What is Google Analytics

Google Analytics is a free service from Google that lets you find out everything it is possible to know about your website's visitors and their behavior. Here are some examples of what you can find out:

  • Speed: Whether your website is loading quickly for most visitors.
  • Traffic: How many people are visiting your website at any given time, and how many times they come back.
  • Demographics: What age and gender your website visitors are.
  • Geography: Where your visitors are when they access your website.
  • Technology: Whether your visitors use a PC or laptop, tablet or smartphone; and what operating system and browser they use.
  • Marketing: What "channels" (such as email, other websites, search engines etc) send visitors to your website.
  • Referrals: What websites send visitors to your website.
  • Content: What pages of your website are most popular.
  • Navigation: How visitors navigate through your website.

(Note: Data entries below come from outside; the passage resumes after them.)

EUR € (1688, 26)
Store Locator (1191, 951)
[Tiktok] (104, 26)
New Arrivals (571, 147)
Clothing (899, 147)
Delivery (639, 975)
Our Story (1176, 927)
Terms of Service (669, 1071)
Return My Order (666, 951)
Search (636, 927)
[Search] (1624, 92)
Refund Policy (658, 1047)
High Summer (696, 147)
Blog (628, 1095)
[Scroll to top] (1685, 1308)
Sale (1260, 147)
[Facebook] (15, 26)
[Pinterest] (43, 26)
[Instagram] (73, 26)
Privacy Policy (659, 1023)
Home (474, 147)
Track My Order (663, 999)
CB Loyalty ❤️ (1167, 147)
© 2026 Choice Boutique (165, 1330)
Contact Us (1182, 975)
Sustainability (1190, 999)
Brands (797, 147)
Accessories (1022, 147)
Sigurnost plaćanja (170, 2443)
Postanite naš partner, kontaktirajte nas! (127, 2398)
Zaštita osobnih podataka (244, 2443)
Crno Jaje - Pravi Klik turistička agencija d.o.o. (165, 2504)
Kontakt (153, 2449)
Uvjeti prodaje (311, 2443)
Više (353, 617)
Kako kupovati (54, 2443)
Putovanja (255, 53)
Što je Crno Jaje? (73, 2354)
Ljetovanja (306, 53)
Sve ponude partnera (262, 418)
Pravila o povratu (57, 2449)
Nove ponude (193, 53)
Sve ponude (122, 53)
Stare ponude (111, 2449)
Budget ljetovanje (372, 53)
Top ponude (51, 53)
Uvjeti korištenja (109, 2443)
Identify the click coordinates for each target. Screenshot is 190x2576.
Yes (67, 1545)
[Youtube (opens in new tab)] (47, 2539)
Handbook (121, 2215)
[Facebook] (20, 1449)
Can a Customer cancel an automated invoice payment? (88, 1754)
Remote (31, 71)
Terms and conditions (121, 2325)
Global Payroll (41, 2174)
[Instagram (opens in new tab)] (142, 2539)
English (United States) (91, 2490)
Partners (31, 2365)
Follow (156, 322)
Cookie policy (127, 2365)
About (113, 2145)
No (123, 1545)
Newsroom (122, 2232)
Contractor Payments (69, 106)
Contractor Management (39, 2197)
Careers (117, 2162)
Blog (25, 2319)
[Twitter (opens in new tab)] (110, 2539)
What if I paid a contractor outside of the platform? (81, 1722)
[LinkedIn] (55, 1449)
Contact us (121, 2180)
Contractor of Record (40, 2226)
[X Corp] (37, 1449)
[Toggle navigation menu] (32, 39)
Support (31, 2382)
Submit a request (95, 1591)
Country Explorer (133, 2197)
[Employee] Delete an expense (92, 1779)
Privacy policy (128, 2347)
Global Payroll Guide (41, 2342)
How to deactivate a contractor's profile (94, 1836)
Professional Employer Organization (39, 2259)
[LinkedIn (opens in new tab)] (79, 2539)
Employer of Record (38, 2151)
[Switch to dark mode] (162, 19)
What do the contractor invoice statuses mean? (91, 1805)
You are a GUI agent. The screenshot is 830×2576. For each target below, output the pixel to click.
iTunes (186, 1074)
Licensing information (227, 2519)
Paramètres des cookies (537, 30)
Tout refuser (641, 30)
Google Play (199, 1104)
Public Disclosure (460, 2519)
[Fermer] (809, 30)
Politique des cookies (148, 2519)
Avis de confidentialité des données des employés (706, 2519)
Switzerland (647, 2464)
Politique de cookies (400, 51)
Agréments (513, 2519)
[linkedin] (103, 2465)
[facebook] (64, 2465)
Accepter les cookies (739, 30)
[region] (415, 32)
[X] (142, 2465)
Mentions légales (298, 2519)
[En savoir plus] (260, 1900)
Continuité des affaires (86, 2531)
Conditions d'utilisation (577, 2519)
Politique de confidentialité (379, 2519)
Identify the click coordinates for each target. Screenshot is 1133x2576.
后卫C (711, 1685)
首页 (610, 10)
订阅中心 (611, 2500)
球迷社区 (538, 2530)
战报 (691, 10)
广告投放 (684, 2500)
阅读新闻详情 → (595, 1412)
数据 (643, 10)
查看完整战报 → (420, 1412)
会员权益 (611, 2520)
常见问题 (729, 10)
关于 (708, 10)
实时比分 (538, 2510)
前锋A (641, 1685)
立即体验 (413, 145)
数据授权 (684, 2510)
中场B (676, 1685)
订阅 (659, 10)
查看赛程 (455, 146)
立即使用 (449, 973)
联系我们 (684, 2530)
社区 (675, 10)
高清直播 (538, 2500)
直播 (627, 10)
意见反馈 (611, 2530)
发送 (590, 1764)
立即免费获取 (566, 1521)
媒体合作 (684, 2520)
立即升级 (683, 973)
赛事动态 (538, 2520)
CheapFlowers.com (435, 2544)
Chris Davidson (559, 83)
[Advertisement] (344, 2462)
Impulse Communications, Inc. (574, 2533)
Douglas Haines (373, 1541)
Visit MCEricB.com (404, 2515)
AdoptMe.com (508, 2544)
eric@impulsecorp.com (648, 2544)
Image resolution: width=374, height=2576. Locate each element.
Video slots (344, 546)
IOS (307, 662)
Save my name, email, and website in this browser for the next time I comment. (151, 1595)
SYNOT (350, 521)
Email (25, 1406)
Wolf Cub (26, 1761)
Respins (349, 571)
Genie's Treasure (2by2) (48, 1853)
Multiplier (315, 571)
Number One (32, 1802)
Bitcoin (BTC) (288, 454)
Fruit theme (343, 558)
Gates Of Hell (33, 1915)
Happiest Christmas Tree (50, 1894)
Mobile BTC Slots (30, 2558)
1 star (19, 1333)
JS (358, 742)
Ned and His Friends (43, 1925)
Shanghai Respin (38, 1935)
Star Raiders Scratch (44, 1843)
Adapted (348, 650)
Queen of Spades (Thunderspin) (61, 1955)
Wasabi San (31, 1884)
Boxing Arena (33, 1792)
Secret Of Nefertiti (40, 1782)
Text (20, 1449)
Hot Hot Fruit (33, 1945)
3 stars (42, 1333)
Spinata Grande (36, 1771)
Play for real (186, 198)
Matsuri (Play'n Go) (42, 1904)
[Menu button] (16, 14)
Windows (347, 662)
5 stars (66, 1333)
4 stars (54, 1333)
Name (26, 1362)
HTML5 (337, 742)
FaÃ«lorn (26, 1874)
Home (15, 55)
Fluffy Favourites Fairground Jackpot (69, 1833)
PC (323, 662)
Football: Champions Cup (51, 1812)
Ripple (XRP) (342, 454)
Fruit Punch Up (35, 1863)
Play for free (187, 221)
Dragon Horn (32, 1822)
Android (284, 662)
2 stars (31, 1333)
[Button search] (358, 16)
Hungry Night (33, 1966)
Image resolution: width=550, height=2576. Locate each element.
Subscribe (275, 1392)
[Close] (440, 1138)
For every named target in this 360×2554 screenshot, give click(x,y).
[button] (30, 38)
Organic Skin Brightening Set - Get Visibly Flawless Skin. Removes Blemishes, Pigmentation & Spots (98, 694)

There is, of course, much more information that Google Analytics can provide, but these are the statistics that most website owners are interested in to begin with.

How To Set Up Google Analytics

All the websites we build come with Google Analytics already set-up and installed, but you can find more information about these topics at Google's Help Center. When setting up Google Analytics for your site, we will have asked you for an existing Google account that use to access other services (such as Gmail),and provided access to the relevant website data for that account.

How To Access Google Analytics

Since Google Analytics is already set up and installed for your website, all you have to do is visit Google Analytics and login using the account you normally use to access Google's services. Once you login, you will either see a list of websites that you have access to or, if you only have access to data for one website, you may be taken straight to reports for that website:

Access website data in Google Analytics

How To Use Google Analytics

When you login to Google Analytics, you are first presented with your "Audience Overview" report, which is one of dozens of possible reports you can view. All of these follow a similar layout and all of them can be modified to include any specific date range you wish by selecting the start and end dates at the top right of the page. And, if you check the "Compare" box, you can select two different date ranges to compare:

Selecting a date range in Google Analytics

What overwhelms a lot of people about Google Analytics is the sheer number of options and reports available, often with titles that are less than obvious. Here is a summary of which of the main headings on the left menu might be of interest, with area that are of use to advanced users only omitted:

  • Audience
    • Demographics: This section shows you the age and gender of your website's visitors - which may be of use to check that your website is reaching your target audience.
    • Interests: This section gives you information about the interests of your website visitors using their general browsing behavior.
    • Geo: The "Location" section show you where your visitors are located. Clicking on a part of the map will allow you to repeatedly drill-down to the city/town location level.
    • Behavior: The "New vs. Returning" section will tell you how many of your visitors have returned to your website after their first visit.
    • Mobile: The "Overview" section provides a summary of what proportion of your visitors are using mobile or tablet devices.
  • Acquisition
    • Overview: This section gives you a good summary of how visitors found your website (for example, via a search engine or social media) or whether they came straight to your website by typing in the address.
    • All Traffic: The "Referrals" section will list all of the other websites that your website visitors came from, along with their behavior once at your website. For example, you can see how many pages a typical visitor from each referring website looked at on your website ("Pages/Session" column),and how many of them left after looking at just one page ("Bounce Rate" column).
    • Search Engine Optimization: The title of this section should not alarm you if you are not interested in optimizing your website at this point in time. What you will find interesting is the "Queries" section which shows you how many times you appear in search results for specific terms and how often a user clicks on your website in those search results.
  • Behavior
    • Site Content: The "All Pages" section lists each page of your website and how many visitors it has had in the selected time period. It is also tells you the average length of time each user spent on each page ("Avg. Time on Page" column) and how many people either went to another page of your website or left your website after visiting each page ("% Exit" column).

Is Google Analytics Data Useful?

While there is no doubt that the statistics available in Google Analytics are of interest to website owners, when additional features are enabled it can also be a very powerful tool with which to analyze how well your website is meeting your business goals, where it is failing, and which of your marketing efforts and website pages are resulting in sales or inquiries.